1. Basic static analysis with file, strings, PEiD, PEview, Dependency
Walker, and VirusTotal
2. Basic dynamic analysis with Process Monitor, Process Explorer,
RegShot, and Wireshark
3. Advanced static analysis with IDA Pro Free and Hopper
4. Advanced dynamic analysis with Ollydbg and Windbg
The first challenges are easy enough for beginners, and the later ones
get difficult enough to interest intermediate security professionals.
We will demonstrate the challenges, discuss the technologies and
techniques, and help participants get through them as needed.

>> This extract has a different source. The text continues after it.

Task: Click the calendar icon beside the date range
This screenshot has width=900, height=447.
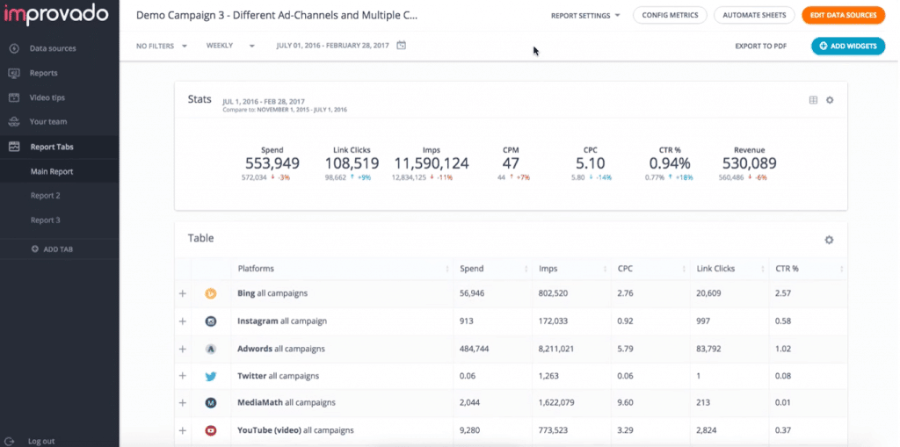Action: [402, 46]
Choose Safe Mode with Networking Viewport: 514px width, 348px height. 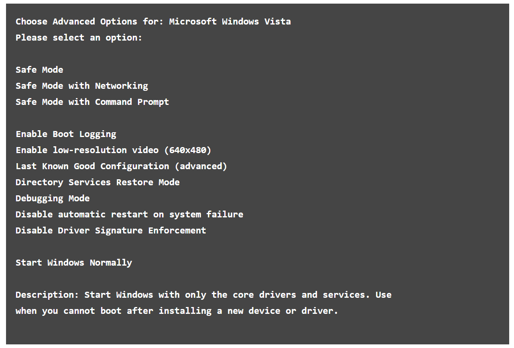pos(81,86)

These challenges use harmless malware samples from the "Practice
Malware Analysis" book by Michael Sikorski and Andrew Honig.
All materials and challenges are freely available at samsclass.info,
including slide decks, video lectures, and hands-on project
instructions. They will remain available after the workshop ends.
Participants should be familiar with basic C programming. Experience with developing Windows applications, assembly language, and debuggers is helpful but not necessary.
Participants must bring a laptop (any OS) with VMware or VirtualBox
installed on it. Each participant will need a 32-bit Windows virtual
machine to run malware samples. USB sticks with a Windows Server 2008 VM will
be available for students to copy. Some projects also use a Kali Linux VM to
simulate the Internet, but that's not required.